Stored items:
--------
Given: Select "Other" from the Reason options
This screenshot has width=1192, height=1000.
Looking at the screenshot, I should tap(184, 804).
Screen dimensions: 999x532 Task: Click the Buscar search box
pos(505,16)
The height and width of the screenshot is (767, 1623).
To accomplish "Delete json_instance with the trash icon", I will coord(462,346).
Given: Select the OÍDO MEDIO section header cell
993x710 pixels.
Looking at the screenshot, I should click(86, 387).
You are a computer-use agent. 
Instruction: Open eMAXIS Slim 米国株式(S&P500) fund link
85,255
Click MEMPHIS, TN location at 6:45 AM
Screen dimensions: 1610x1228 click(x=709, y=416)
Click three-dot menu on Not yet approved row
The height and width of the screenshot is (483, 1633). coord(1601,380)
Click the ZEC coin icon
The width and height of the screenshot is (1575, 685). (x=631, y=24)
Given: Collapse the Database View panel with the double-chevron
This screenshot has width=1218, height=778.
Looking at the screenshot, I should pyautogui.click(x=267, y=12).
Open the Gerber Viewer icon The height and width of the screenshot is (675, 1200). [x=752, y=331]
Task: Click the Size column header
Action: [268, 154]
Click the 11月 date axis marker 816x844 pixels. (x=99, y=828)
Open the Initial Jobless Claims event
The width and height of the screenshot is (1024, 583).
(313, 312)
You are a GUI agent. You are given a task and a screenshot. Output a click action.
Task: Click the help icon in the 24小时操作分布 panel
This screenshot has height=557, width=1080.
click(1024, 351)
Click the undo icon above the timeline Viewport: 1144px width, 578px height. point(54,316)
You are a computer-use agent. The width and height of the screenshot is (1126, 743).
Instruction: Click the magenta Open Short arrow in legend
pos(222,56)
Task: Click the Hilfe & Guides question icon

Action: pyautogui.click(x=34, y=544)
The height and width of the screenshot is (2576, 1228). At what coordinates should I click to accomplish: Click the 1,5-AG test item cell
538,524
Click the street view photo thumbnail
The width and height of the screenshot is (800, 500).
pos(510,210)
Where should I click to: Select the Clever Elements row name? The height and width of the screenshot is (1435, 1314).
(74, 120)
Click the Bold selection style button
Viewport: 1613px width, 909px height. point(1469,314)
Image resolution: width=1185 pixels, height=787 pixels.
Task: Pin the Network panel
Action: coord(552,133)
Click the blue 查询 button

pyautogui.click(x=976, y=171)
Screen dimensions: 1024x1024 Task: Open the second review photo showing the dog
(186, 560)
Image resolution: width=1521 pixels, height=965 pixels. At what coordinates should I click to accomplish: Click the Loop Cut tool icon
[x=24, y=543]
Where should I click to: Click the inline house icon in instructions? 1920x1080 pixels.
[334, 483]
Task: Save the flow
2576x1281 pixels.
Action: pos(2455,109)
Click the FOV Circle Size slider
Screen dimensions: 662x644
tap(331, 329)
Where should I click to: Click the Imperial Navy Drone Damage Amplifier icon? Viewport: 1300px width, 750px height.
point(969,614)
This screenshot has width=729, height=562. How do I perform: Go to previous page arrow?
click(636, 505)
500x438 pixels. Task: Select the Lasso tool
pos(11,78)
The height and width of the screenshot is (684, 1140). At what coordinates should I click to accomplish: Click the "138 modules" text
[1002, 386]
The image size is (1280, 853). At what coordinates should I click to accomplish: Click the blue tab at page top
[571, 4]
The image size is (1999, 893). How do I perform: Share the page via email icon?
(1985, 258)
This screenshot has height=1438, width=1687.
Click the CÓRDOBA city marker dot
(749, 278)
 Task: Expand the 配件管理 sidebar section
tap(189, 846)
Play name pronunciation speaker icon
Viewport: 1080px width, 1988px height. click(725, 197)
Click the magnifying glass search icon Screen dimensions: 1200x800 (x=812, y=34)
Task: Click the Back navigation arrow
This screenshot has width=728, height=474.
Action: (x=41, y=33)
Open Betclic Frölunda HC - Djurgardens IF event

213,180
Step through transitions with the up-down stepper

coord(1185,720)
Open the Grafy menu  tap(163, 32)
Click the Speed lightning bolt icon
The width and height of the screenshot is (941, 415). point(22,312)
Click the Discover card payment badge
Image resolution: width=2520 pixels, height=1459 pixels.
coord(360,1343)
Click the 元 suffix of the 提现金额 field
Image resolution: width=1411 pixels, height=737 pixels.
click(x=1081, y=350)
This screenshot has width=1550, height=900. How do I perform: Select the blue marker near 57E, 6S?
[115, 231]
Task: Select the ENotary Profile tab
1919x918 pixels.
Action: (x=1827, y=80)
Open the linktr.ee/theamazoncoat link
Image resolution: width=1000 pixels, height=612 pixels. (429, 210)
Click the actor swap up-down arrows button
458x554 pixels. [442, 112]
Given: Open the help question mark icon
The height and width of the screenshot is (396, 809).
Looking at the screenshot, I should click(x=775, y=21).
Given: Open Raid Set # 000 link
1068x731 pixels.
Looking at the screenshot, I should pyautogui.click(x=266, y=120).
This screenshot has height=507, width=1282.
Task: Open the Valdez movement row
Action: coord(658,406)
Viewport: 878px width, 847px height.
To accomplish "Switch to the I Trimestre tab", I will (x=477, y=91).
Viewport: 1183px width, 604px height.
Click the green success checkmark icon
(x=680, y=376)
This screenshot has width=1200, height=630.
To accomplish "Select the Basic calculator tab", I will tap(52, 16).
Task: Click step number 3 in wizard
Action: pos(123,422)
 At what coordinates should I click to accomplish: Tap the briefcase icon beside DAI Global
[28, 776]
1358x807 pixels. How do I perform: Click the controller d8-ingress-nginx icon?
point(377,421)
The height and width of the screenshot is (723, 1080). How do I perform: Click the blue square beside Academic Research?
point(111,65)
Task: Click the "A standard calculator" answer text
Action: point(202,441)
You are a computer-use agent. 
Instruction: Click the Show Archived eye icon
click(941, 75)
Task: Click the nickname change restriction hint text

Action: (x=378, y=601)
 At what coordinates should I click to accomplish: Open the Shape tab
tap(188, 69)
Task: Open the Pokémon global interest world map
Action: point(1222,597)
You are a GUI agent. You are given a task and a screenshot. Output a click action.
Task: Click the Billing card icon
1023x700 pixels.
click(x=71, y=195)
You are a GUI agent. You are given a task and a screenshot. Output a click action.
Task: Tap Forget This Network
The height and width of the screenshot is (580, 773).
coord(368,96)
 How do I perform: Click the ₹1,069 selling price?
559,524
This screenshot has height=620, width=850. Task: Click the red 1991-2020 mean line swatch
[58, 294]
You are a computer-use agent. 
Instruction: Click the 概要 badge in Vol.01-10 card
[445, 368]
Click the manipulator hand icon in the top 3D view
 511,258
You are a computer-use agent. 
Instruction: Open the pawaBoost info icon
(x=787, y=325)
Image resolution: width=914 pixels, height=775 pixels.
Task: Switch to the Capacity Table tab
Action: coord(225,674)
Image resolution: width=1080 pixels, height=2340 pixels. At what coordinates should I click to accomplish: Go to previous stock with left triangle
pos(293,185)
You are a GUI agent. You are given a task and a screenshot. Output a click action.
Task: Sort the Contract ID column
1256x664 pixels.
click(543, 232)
--------
[Problem] All the records, from start to finish, are to be repeated exactly.

[Response to this exercise]
Given: Select "Other" from the Reason options
This screenshot has width=1192, height=1000.
Looking at the screenshot, I should tap(184, 804).
Screen dimensions: 999x532 Task: Click the Buscar search box
pos(505,16)
The height and width of the screenshot is (767, 1623).
To accomplish "Delete json_instance with the trash icon", I will coord(462,346).
Given: Select the OÍDO MEDIO section header cell
993x710 pixels.
Looking at the screenshot, I should click(86, 387).
You are a computer-use agent. 
Instruction: Open eMAXIS Slim 米国株式(S&P500) fund link
85,255
Click MEMPHIS, TN location at 6:45 AM
Screen dimensions: 1610x1228 click(x=709, y=416)
Click three-dot menu on Not yet approved row
The height and width of the screenshot is (483, 1633). coord(1601,380)
Click the ZEC coin icon
The width and height of the screenshot is (1575, 685). (x=631, y=24)
Given: Collapse the Database View panel with the double-chevron
This screenshot has width=1218, height=778.
Looking at the screenshot, I should pyautogui.click(x=267, y=12).
Open the Gerber Viewer icon The height and width of the screenshot is (675, 1200). [x=752, y=331]
Task: Click the Size column header
Action: [268, 154]
Click the 11月 date axis marker 816x844 pixels. (x=99, y=828)
Open the Initial Jobless Claims event
The width and height of the screenshot is (1024, 583).
(313, 312)
You are a GUI agent. You are given a task and a screenshot. Output a click action.
Task: Click the help icon in the 24小时操作分布 panel
This screenshot has height=557, width=1080.
click(1024, 351)
Click the undo icon above the timeline Viewport: 1144px width, 578px height. point(54,316)
You are a computer-use agent. The width and height of the screenshot is (1126, 743).
Instruction: Click the magenta Open Short arrow in legend
pos(222,56)
Task: Click the Hilfe & Guides question icon

Action: pyautogui.click(x=34, y=544)
The height and width of the screenshot is (2576, 1228). At what coordinates should I click to accomplish: Click the 1,5-AG test item cell
538,524
Click the street view photo thumbnail
The width and height of the screenshot is (800, 500).
pos(510,210)
Where should I click to: Select the Clever Elements row name? The height and width of the screenshot is (1435, 1314).
(74, 120)
Click the Bold selection style button
Viewport: 1613px width, 909px height. point(1469,314)
Image resolution: width=1185 pixels, height=787 pixels.
Task: Pin the Network panel
Action: coord(552,133)
Click the blue 查询 button

pyautogui.click(x=976, y=171)
Screen dimensions: 1024x1024 Task: Open the second review photo showing the dog
(186, 560)
Image resolution: width=1521 pixels, height=965 pixels. At what coordinates should I click to accomplish: Click the Loop Cut tool icon
[x=24, y=543]
Where should I click to: Click the inline house icon in instructions? 1920x1080 pixels.
[334, 483]
Task: Save the flow
2576x1281 pixels.
Action: pos(2455,109)
Click the FOV Circle Size slider
Screen dimensions: 662x644
tap(331, 329)
Where should I click to: Click the Imperial Navy Drone Damage Amplifier icon? Viewport: 1300px width, 750px height.
point(969,614)
This screenshot has width=729, height=562. How do I perform: Go to previous page arrow?
click(636, 505)
500x438 pixels. Task: Select the Lasso tool
pos(11,78)
The height and width of the screenshot is (684, 1140). At what coordinates should I click to accomplish: Click the "138 modules" text
[1002, 386]
The image size is (1280, 853). At what coordinates should I click to accomplish: Click the blue tab at page top
[571, 4]
The image size is (1999, 893). How do I perform: Share the page via email icon?
(1985, 258)
This screenshot has height=1438, width=1687.
Click the CÓRDOBA city marker dot
(749, 278)
 Task: Expand the 配件管理 sidebar section
tap(189, 846)
Play name pronunciation speaker icon
Viewport: 1080px width, 1988px height. click(725, 197)
Click the magnifying glass search icon Screen dimensions: 1200x800 (x=812, y=34)
Task: Click the Back navigation arrow
This screenshot has width=728, height=474.
Action: (x=41, y=33)
Open Betclic Frölunda HC - Djurgardens IF event

213,180
Step through transitions with the up-down stepper

coord(1185,720)
Open the Grafy menu  tap(163, 32)
Click the Speed lightning bolt icon
The width and height of the screenshot is (941, 415). point(22,312)
Click the Discover card payment badge
Image resolution: width=2520 pixels, height=1459 pixels.
coord(360,1343)
Click the 元 suffix of the 提现金额 field
Image resolution: width=1411 pixels, height=737 pixels.
click(x=1081, y=350)
This screenshot has width=1550, height=900. How do I perform: Select the blue marker near 57E, 6S?
[115, 231]
Task: Select the ENotary Profile tab
1919x918 pixels.
Action: (x=1827, y=80)
Open the linktr.ee/theamazoncoat link
Image resolution: width=1000 pixels, height=612 pixels. (429, 210)
Click the actor swap up-down arrows button
458x554 pixels. [442, 112]
Given: Open the help question mark icon
The height and width of the screenshot is (396, 809).
Looking at the screenshot, I should click(x=775, y=21).
Given: Open Raid Set # 000 link
1068x731 pixels.
Looking at the screenshot, I should pyautogui.click(x=266, y=120).
This screenshot has height=507, width=1282.
Task: Open the Valdez movement row
Action: coord(658,406)
Viewport: 878px width, 847px height.
To accomplish "Switch to the I Trimestre tab", I will (x=477, y=91).
Viewport: 1183px width, 604px height.
Click the green success checkmark icon
(x=680, y=376)
This screenshot has width=1200, height=630.
To accomplish "Select the Basic calculator tab", I will tap(52, 16).
Task: Click step number 3 in wizard
Action: pos(123,422)
 At what coordinates should I click to accomplish: Tap the briefcase icon beside DAI Global
[28, 776]
1358x807 pixels. How do I perform: Click the controller d8-ingress-nginx icon?
point(377,421)
The height and width of the screenshot is (723, 1080). How do I perform: Click the blue square beside Academic Research?
point(111,65)
Task: Click the "A standard calculator" answer text
Action: point(202,441)
You are a computer-use agent. 
Instruction: Click the Show Archived eye icon
click(941, 75)
Task: Click the nickname change restriction hint text

Action: (x=378, y=601)
 At what coordinates should I click to accomplish: Open the Shape tab
tap(188, 69)
Task: Open the Pokémon global interest world map
Action: point(1222,597)
You are a GUI agent. You are given a task and a screenshot. Output a click action.
Task: Click the Billing card icon
1023x700 pixels.
click(x=71, y=195)
You are a GUI agent. You are given a task and a screenshot. Output a click action.
Task: Tap Forget This Network
The height and width of the screenshot is (580, 773).
coord(368,96)
 How do I perform: Click the ₹1,069 selling price?
559,524
This screenshot has height=620, width=850. Task: Click the red 1991-2020 mean line swatch
[58, 294]
You are a computer-use agent. 
Instruction: Click the 概要 badge in Vol.01-10 card
[445, 368]
Click the manipulator hand icon in the top 3D view
 511,258
You are a computer-use agent. 
Instruction: Open the pawaBoost info icon
(x=787, y=325)
Image resolution: width=914 pixels, height=775 pixels.
Task: Switch to the Capacity Table tab
Action: coord(225,674)
Image resolution: width=1080 pixels, height=2340 pixels. At what coordinates should I click to accomplish: Go to previous stock with left triangle
pos(293,185)
You are a GUI agent. You are given a task and a screenshot. Output a click action.
Task: Sort the Contract ID column
1256x664 pixels.
click(543, 232)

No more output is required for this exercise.